■ **What is needed**:
Turn every line of the records below into a numbered list, one line per number, and skip the blank lines.

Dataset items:

========================================

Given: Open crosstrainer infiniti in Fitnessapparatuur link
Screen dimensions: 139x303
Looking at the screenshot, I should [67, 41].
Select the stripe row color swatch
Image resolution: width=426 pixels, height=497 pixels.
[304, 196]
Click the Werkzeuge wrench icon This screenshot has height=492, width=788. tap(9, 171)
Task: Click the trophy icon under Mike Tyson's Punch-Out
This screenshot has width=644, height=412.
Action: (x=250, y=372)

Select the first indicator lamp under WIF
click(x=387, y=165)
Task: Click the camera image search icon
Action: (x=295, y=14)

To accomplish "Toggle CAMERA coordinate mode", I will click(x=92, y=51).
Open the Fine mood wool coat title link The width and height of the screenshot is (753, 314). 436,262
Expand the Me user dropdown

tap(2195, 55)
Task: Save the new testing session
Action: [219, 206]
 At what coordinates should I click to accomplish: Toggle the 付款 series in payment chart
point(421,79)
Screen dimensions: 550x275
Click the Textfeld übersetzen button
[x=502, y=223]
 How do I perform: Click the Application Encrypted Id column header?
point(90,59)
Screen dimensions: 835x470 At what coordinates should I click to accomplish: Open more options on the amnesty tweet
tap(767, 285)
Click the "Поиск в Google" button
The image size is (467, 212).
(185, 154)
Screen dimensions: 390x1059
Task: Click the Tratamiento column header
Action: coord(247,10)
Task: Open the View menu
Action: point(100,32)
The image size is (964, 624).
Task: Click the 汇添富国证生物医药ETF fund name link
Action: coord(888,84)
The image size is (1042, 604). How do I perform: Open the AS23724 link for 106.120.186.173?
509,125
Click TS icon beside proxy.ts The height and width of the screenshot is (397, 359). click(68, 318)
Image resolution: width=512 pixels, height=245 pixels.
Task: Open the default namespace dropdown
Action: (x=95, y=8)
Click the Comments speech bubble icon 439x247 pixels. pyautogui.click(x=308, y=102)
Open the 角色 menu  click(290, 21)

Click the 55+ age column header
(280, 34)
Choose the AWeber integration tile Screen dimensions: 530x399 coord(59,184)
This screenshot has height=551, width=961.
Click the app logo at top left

========================================

■ **Written response**:
1. Given: Open crosstrainer infiniti in Fitnessapparatuur link
2. Screen dimensions: 139x303
3. Looking at the screenshot, I should [67, 41].
4. Select the stripe row color swatch
5. Image resolution: width=426 pixels, height=497 pixels.
6. [304, 196]
7. Click the Werkzeuge wrench icon This screenshot has height=492, width=788. tap(9, 171)
8. Task: Click the trophy icon under Mike Tyson's Punch-Out
9. This screenshot has width=644, height=412.
10. Action: (x=250, y=372)
11. Select the first indicator lamp under WIF
12. click(x=387, y=165)
13. Task: Click the camera image search icon
14. Action: (x=295, y=14)
15. To accomplish "Toggle CAMERA coordinate mode", I will click(x=92, y=51).
16. Open the Fine mood wool coat title link The width and height of the screenshot is (753, 314). 436,262
17. Expand the Me user dropdown
18. tap(2195, 55)
19. Task: Save the new testing session
20. Action: [219, 206]
21.  At what coordinates should I click to accomplish: Toggle the 付款 series in payment chart
22. point(421,79)
23. Screen dimensions: 550x275
24. Click the Textfeld übersetzen button
25. [x=502, y=223]
26.  How do I perform: Click the Application Encrypted Id column header?
27. point(90,59)
28. Screen dimensions: 835x470 At what coordinates should I click to accomplish: Open more options on the amnesty tweet
29. tap(767, 285)
30. Click the "Поиск в Google" button
31. The image size is (467, 212).
32. (185, 154)
33. Screen dimensions: 390x1059
34. Task: Click the Tratamiento column header
35. Action: coord(247,10)
36. Task: Open the View menu
37. Action: point(100,32)
38. The image size is (964, 624).
39. Task: Click the 汇添富国证生物医药ETF fund name link
40. Action: coord(888,84)
41. The image size is (1042, 604). How do I perform: Open the AS23724 link for 106.120.186.173?
42. 509,125
43. Click TS icon beside proxy.ts The height and width of the screenshot is (397, 359). click(68, 318)
44. Image resolution: width=512 pixels, height=245 pixels.
45. Task: Open the default namespace dropdown
46. Action: (x=95, y=8)
47. Click the Comments speech bubble icon 439x247 pixels. pyautogui.click(x=308, y=102)
48. Open the 角色 menu  click(290, 21)
49. Click the 55+ age column header
50. (280, 34)
51. Choose the AWeber integration tile Screen dimensions: 530x399 coord(59,184)
52. This screenshot has height=551, width=961.
53. Click the app logo at top left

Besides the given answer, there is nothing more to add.